What made Jesus attractive?
Why would anyone flock to Him?
Tax collectors - a publican, gathering public taxes from the Jews for the Romans
· The tax-collectors were, as a class, detested not only by the Jews but by other nations also, both on account of their employment and of the harshness, greed, and deception, with which they prosecuted it W. Barclay
Sinners - sinful, depraved, detestable, heathen (Matt 5:3; Rom 5; Eph 2)
· specifically, of men stained with certain definite vices or crimes, e. g. the tax-gatherers
Welcome - hospitality, accept, allow
· to receive to oneself, to admit, to give access to - to admit one, receive into contact and companionship
· To admit (accept) hope, not to repudiate but to entertain, embrace its substance
· Not to shun, to bear, an impending evil
Muttered, grumbled, murmured
· Constantly, intensely murmur
· An intensified from of murmur, in this context “heavy complaining”
· Murmur is an uncommonly used Greek term, this intense version is even rarer “more expressive”
“It was an offence to the scribes and the Pharisees that Jesus associated with men and women who, by the orthodox, were labelled as sinners. The Pharisees gave to people who did not keep the law a general classification. They called them “the People of the Land”; and there was a complete barrier between the Pharisees and the People of the Land. To marry a daughter to one of them was like exposing her bound and helpless to a lion. The Pharisaic regulations laid it down, “when a man is one of the people of the Land, entrust no money to him, take no testimony from him, trust him with no secret, do not appoint him guardian of an orphan, do not make him the custodian of charitable funds, do not accompany him on a journey.”
“A Pharisee was forbidden to be a guest of any such man or to have him as his guest. He was even forbidden, as far as it was possible, to have any business dealings with him. It was the deliberate pharisaic aim to avoid every contact with people who did not observe the petty details of the law...
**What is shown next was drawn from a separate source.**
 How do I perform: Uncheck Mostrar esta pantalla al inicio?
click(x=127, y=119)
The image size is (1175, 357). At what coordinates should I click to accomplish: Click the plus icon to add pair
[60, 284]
The would have shocked to the core at the way in which Jesus companied with people who were not only rank outsiders, but sinners, contact that would necessarily defile.”
W. Barclay
To the Jew, the parable would have been a shocked… as Jesus states:
“There will be joy in heaven over one sinner who repents”
The teachers of the Law were known to say (as a strict Jew)... “There will be joy in heaven over one sinner who is obliterated before God”
“The Jews looked sadistically forward not to the saving but the destruction of the sinner.”